From the first line of the data below, copy each line up to the one containing "Screen dimensions: 866x616", and include that line too.

Available data section start

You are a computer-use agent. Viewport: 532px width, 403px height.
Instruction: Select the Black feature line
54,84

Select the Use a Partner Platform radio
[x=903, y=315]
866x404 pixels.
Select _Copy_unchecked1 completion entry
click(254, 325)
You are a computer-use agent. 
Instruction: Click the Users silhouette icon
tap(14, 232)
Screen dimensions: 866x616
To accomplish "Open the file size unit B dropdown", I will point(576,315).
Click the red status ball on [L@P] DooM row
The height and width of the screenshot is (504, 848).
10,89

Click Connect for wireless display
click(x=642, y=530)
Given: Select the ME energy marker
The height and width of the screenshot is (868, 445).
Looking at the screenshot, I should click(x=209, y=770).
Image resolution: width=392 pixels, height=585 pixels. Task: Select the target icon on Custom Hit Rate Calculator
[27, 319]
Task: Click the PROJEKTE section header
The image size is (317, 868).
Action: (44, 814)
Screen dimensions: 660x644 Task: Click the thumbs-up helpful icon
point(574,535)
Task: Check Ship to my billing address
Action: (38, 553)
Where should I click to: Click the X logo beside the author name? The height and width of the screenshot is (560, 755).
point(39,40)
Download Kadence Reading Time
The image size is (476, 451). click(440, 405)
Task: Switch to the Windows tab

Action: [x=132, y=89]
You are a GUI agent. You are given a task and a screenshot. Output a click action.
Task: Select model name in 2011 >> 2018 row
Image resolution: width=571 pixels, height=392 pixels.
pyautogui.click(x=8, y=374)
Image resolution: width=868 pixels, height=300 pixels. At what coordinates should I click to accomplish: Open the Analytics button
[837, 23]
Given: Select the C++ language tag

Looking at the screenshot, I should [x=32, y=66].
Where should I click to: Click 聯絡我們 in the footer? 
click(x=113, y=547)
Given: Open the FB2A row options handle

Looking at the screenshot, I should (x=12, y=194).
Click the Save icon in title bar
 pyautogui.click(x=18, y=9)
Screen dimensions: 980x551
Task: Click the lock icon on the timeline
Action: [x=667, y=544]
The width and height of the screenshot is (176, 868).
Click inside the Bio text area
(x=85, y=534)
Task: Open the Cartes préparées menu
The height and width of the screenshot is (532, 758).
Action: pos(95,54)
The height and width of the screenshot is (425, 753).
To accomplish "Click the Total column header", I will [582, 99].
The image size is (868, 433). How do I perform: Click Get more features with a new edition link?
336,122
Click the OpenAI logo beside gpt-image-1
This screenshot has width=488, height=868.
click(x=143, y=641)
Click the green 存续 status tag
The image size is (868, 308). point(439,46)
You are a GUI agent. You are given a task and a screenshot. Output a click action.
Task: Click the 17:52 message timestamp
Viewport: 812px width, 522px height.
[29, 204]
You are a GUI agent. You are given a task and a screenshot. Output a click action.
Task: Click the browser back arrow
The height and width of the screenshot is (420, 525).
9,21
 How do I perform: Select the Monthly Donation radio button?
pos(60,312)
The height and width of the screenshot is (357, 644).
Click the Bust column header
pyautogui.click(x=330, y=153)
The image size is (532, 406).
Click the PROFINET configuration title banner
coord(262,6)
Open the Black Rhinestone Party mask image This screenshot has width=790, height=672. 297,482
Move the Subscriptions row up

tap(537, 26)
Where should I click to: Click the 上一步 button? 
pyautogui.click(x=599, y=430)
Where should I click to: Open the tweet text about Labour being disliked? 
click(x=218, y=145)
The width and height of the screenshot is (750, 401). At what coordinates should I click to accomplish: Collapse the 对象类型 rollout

Available data section end

• [Task result]:
You are a computer-use agent. Viewport: 532px width, 403px height.
Instruction: Select the Black feature line
54,84

Select the Use a Partner Platform radio
[x=903, y=315]
866x404 pixels.
Select _Copy_unchecked1 completion entry
click(254, 325)
You are a computer-use agent. 
Instruction: Click the Users silhouette icon
tap(14, 232)
Screen dimensions: 866x616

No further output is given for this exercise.